Cross-region read replicas Helpful for disaster recover, but I think it is unnecessary given the built-in high availability and distributed nature of Aurora Serverless.
Restoring a snapshot from a MySQL DB instance Not a huge deal if you are already using Aurora. If you are migrating from MySQL, you could always migrate to an Aurora provisioned cluster and then to Serverless.
Migrating backup files from Amazon S3 Same as above. Useful, but there are workarounds.
Connecting to a DB cluster with Secure Socket Layer (SSL) Again, useful for security, but not necessary if using username/password to connect.

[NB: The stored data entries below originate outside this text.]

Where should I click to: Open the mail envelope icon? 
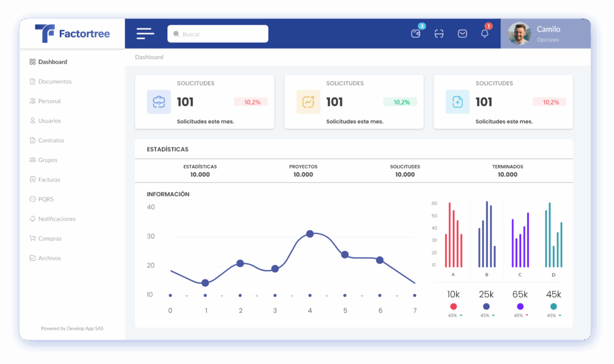tap(462, 34)
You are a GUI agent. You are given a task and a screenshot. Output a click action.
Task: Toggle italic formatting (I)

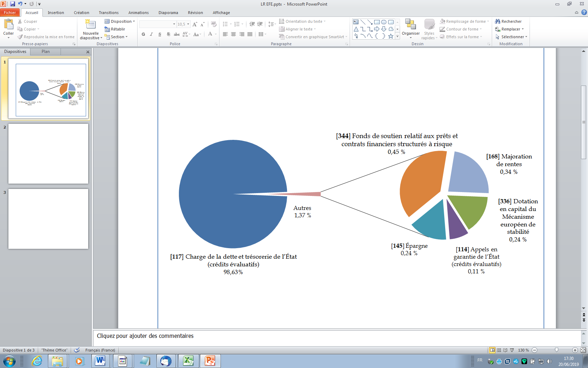coord(151,34)
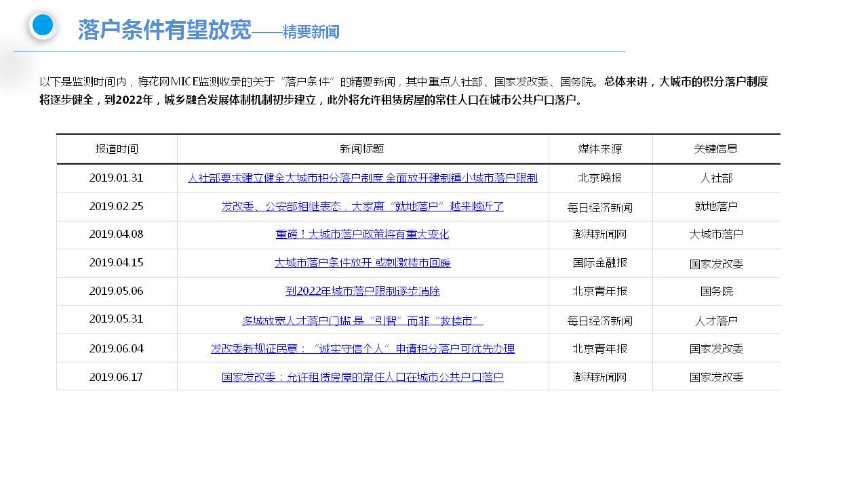Open link 到2022年城市落户限制逐步消除
The height and width of the screenshot is (488, 868).
click(x=362, y=291)
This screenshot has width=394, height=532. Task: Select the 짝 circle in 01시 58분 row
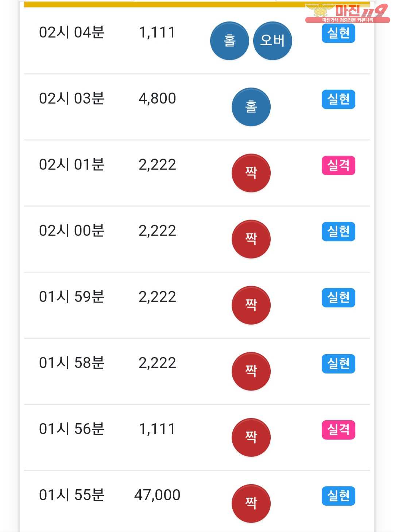click(251, 371)
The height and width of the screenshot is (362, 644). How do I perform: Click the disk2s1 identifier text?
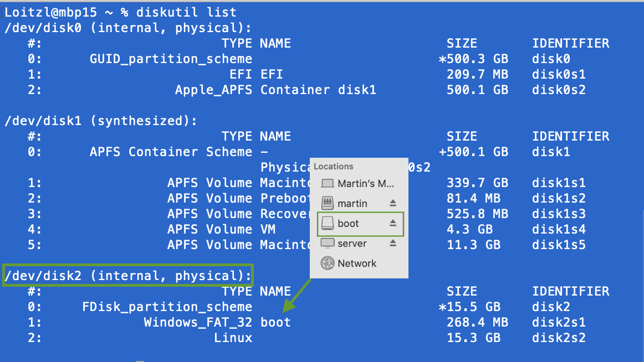[559, 322]
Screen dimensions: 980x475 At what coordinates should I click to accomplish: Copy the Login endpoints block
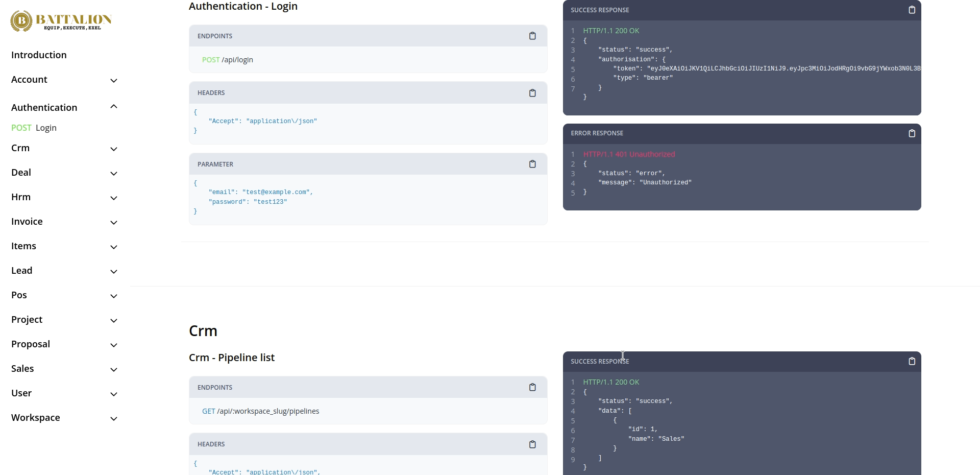(532, 36)
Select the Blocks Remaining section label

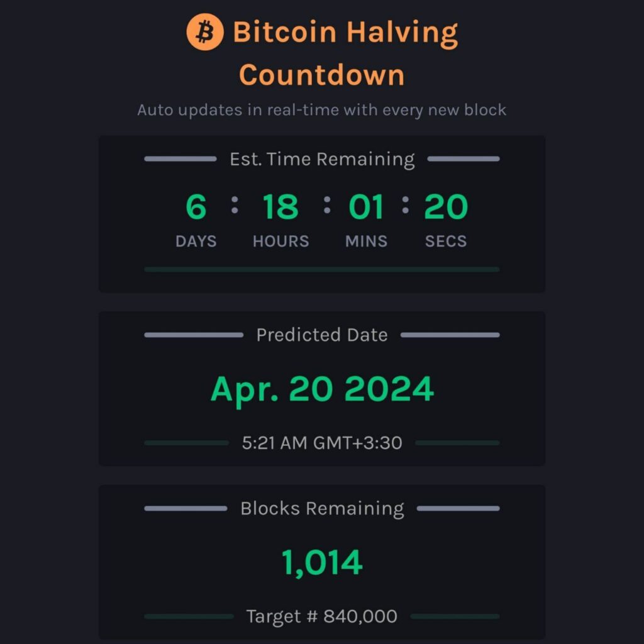tap(322, 508)
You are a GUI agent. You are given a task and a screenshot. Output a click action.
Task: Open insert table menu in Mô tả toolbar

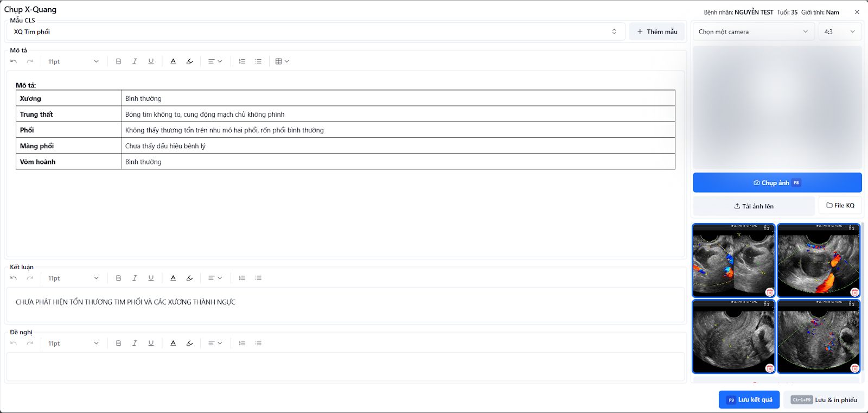tap(282, 61)
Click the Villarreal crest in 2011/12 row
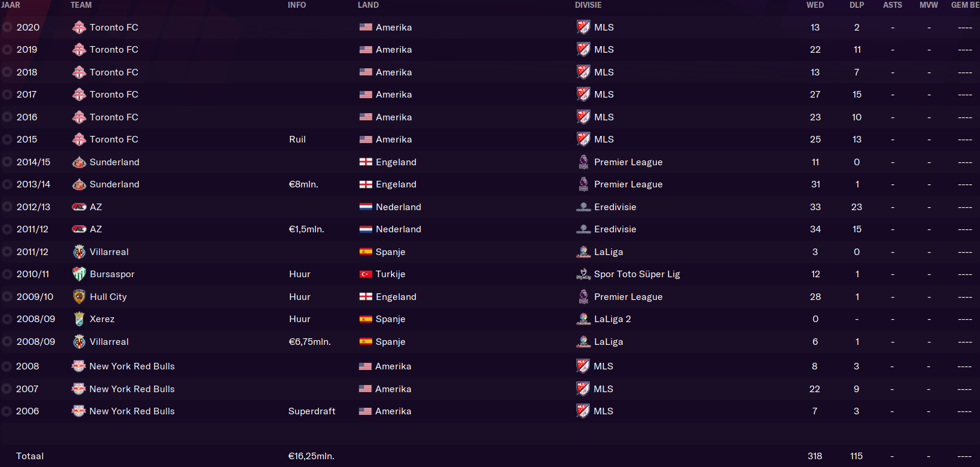Viewport: 980px width, 467px height. 79,252
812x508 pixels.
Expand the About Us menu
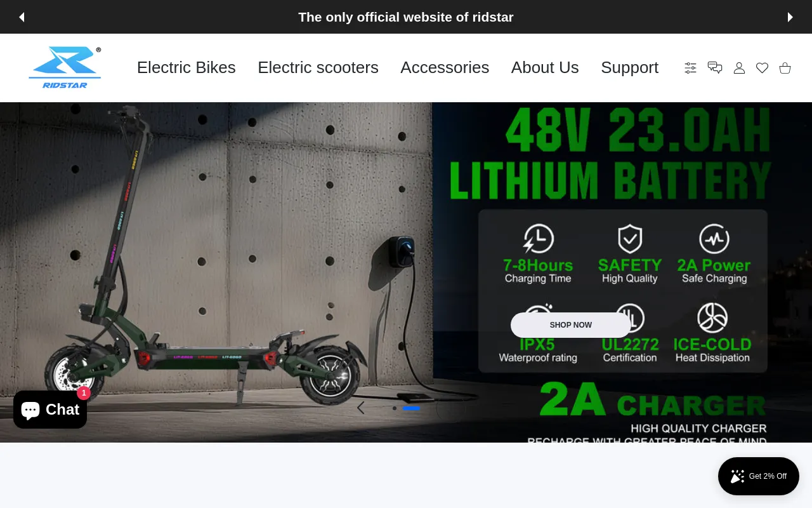click(x=545, y=67)
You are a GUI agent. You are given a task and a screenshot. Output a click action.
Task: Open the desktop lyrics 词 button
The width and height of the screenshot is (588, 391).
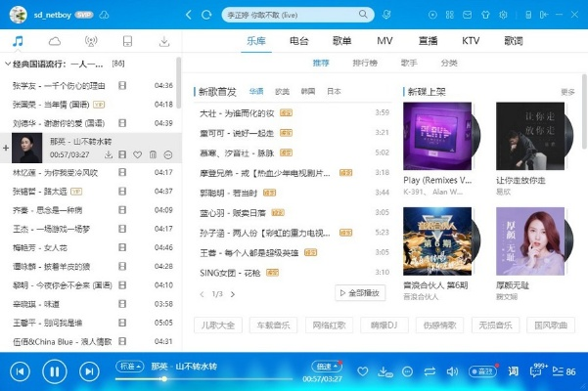coord(513,371)
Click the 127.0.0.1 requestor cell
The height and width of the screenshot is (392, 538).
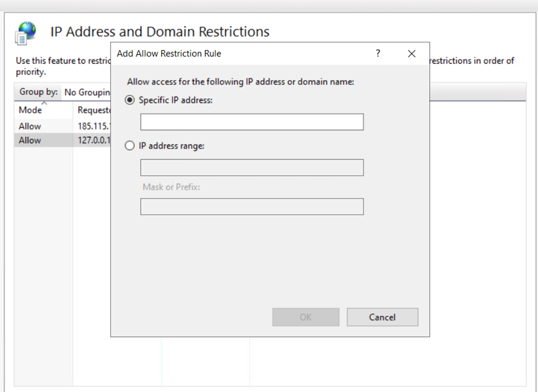93,141
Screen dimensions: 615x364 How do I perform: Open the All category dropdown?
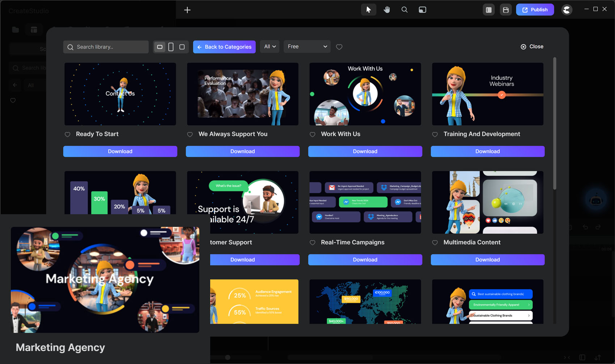(x=270, y=47)
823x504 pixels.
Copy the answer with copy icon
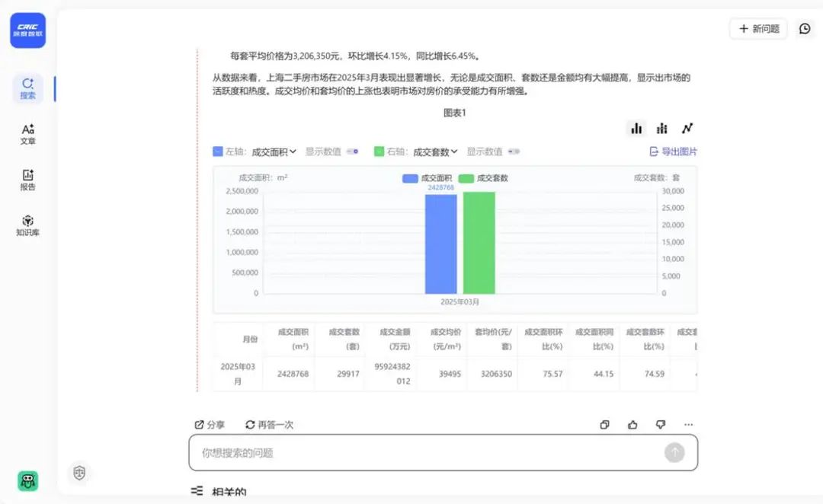pos(604,424)
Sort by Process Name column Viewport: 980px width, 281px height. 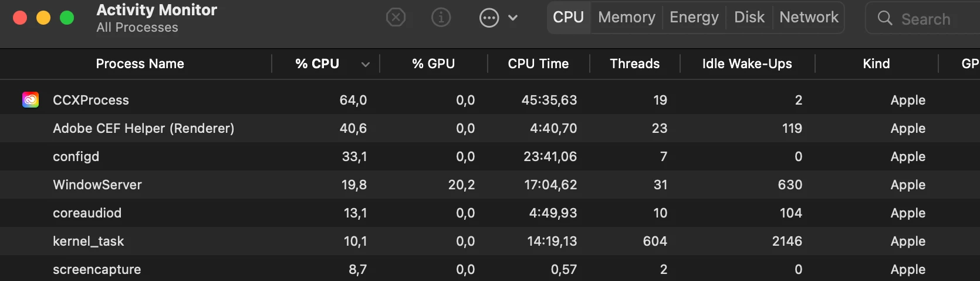pyautogui.click(x=140, y=63)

If none of these limitations affect you, then Aurora Serverless might be right for your use case. Let's look at the cost comparison between using provisioned versus serverless cluster.

Cost comparisons

Both provisioned and serverless versions of Aurora charge you for storage, I/O, and data transfer. Storage and I/O are flat rates per corresponding unit of measure:

Storage Rate	$0.10 per GB-month
I/O Rate	$0.20 per 1 million requests

Data transfer rates from Amazon RDS to the Internet shouldn't apply to Aurora Serverless since it can't be accessed directly from the Internet. However, depending on where data is being transferred to within AWS, data transfer fees may apply. Below is a small sample of the pricing for data transfer.

Data Transfer OUT From Amazon RDS To
CloudFront	$0.00 per GB
US East (N. Virginia)	$0.01 per GB
Asia Pacific (Mumbai)	$0.02 per GB
Asia Pacific (Sydney)	$0.02 per GB
EU (London)	$0.02 per GB
Complete pricing https://aws.amazon.com/rds/aurora/pricing/

NOTE: Data transferred between Amazon RDS and Amazon EC2 Instances in the same Availability Zone is free.

The real difference in pricing is based on the way Aurora Serverless scales and how it charges for usage. Provisioned Aurora instances utilize per hour billing based on instance size, like EC2 and other virtual instances. Aurora Serverless, on the other hand, uses ACUs (or Aurora Capacity Units) to measure database capacity. Each ACU has approximately 2 GB of memory with corresponding CPU and networking resources that are similar to provisioned instances of Aurora.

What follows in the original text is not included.